The haem oxygenase from H. pylori (HugZ) was overexpressed, purified, reconstituted with haem and crystallized. Selenomethionine-derivatized crystals diffracted X-rays to 1.8 Å resolution.
Keywords: haem oxygenases, Helicobacter pylori, HugZ, iron acquisition, pathogenesis
Abstract
The haem oxygenase HugZ is part of the iron-acquisition mechanism that is essential for the adaptive colonization of Helicobacter pylori, a major pathogen of gastroenteric diseases. The HugZ–haemin complex has been purified and crystallized and diffraction data sets have been collected to 1.8 Å resolution. The HugZ–haemin complex crystals belonged to space group P212121, with unit-cell parameters a = 88.40, b = 139.37, c = 152.97 Å.
1. Introduction
Iron is absolutely required for almost all life forms. It is incorporated, either alone or as part of iron–sulfur clusters or haem, into a wide range of proteins that are involved in many important processes. Most bacteria require a micromolar level of iron for survival, but the element is not usually biologically available to them (Wandersman & Delepelaire, 2004 ▶). Iron usually exists in one of two redox states: the Fe2+ (ferrous) or Fe3+ (ferric) forms. In aerobic inorganic environments, iron predominantly exists in the insoluble (approximate solubility of 10−18 M at pH 7) ferric form. In living organisms, free iron is maintained at very low concentrations by sequestration into carrier molecules such as lactoferrin, transferrin and ferritins or by binding to porphyrin in order to restrict microbe growth and to minimize the toxicity caused by the Fenton reaction, in which ferrous ions catalyzes the formation of hydroxyl radicals and superoxide anions, species that are highly deleterious to biomacromolecules. To overcome the iron shortage, bacteria have developed several acquisition mechanisms to import iron in various forms (Wandersman & Delepelaire, 2004 ▶).

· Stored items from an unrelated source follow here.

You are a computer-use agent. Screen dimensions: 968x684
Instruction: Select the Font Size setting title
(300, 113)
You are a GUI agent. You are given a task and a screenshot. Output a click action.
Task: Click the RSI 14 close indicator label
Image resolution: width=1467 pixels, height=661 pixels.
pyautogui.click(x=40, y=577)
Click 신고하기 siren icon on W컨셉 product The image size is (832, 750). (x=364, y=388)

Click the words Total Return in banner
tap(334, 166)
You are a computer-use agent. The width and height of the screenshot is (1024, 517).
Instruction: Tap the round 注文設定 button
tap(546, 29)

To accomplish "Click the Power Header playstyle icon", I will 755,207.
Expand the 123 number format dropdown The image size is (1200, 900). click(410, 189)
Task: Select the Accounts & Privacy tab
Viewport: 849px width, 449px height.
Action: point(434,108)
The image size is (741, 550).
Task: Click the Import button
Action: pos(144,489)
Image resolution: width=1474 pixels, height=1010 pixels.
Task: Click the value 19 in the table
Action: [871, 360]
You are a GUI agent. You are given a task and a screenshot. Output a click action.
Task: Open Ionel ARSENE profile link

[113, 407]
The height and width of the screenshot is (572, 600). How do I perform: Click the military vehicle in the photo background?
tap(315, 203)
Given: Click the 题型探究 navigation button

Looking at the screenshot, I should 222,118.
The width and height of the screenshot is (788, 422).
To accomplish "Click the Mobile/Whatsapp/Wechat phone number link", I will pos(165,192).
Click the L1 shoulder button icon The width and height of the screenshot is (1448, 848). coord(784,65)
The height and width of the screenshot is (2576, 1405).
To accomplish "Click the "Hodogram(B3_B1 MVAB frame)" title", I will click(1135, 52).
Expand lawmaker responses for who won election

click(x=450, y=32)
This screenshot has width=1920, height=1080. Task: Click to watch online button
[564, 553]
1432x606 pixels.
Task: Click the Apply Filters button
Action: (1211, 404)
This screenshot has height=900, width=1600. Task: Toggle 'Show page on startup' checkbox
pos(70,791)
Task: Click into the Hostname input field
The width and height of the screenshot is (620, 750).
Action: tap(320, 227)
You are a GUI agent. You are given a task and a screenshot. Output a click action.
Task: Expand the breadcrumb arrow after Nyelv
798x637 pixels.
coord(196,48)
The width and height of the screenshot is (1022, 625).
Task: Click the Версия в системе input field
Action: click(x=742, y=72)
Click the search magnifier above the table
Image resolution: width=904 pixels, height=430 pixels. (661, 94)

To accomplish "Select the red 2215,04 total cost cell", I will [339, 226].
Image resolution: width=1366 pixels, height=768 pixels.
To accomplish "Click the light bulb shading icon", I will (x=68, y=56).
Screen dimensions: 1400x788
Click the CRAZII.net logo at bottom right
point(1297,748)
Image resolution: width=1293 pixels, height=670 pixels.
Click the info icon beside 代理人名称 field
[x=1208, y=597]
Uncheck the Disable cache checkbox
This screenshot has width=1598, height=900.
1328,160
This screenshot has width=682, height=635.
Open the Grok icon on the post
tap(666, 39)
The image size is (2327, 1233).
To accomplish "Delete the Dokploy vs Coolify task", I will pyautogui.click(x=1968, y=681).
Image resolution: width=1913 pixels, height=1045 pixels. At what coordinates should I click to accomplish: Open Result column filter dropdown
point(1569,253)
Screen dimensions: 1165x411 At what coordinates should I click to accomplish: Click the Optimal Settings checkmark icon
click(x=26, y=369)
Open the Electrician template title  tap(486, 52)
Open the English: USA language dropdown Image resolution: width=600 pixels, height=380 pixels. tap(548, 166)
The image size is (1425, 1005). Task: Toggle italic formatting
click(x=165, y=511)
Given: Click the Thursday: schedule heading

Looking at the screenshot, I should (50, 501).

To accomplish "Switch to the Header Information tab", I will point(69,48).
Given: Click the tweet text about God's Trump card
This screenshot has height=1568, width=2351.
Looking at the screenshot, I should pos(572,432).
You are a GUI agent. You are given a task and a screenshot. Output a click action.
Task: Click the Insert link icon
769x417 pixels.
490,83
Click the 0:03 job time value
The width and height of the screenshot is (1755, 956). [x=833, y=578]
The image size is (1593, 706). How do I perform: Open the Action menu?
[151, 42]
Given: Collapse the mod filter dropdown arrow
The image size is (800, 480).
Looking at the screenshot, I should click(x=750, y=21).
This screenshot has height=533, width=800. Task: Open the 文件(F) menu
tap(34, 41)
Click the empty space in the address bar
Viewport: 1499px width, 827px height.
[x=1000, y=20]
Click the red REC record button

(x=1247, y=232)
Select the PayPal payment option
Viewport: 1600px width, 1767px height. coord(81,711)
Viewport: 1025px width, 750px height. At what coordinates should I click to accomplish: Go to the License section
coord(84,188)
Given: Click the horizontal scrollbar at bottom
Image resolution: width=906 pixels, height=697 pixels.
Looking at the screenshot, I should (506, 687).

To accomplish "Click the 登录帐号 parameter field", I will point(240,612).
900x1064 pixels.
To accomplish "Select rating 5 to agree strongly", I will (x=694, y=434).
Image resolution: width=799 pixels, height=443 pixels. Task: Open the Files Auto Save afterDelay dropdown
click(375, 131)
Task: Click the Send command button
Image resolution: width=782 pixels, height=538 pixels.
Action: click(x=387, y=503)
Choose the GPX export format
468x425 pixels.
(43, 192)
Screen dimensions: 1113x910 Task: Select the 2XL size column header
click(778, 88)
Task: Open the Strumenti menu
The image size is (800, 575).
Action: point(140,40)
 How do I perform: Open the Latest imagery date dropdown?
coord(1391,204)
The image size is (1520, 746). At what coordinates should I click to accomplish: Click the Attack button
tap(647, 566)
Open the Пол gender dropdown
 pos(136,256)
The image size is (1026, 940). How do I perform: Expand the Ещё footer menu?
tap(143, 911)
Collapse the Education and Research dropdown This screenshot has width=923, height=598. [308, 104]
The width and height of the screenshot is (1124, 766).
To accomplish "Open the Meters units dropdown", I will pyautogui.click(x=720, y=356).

It has been estimated that 95% of the iron in mammalian hosts is complexed in haemoproteins, primarily haemoglobin (Otto et al., 1992 ▶). Haemoproteins are thus the most important source of iron for pathogenic bacteria. For bacteria to acquire iron from haemoproteins, the haem must be removed from haemoproteins, transported into bacterial cells and degraded to release the iron (Wilks & Burkhard, 2007 ▶). While it has long been known that in eukaryotic cells haem oxygenases (HOs), in conjunction with aerobic electron donors, carry out the degradation of haem through oxidative cleavage, bacterial HOs have only recently been identified from several Gram-negative bacteria (Frankenberg-Dinkel, 2004 ▶). Most of the structurally characterized bacterial HOs are very similar to their eukaryotic counterparts in terms of molecular structure, even though their sequence homologies are low (Unno et al., 2007 ▶).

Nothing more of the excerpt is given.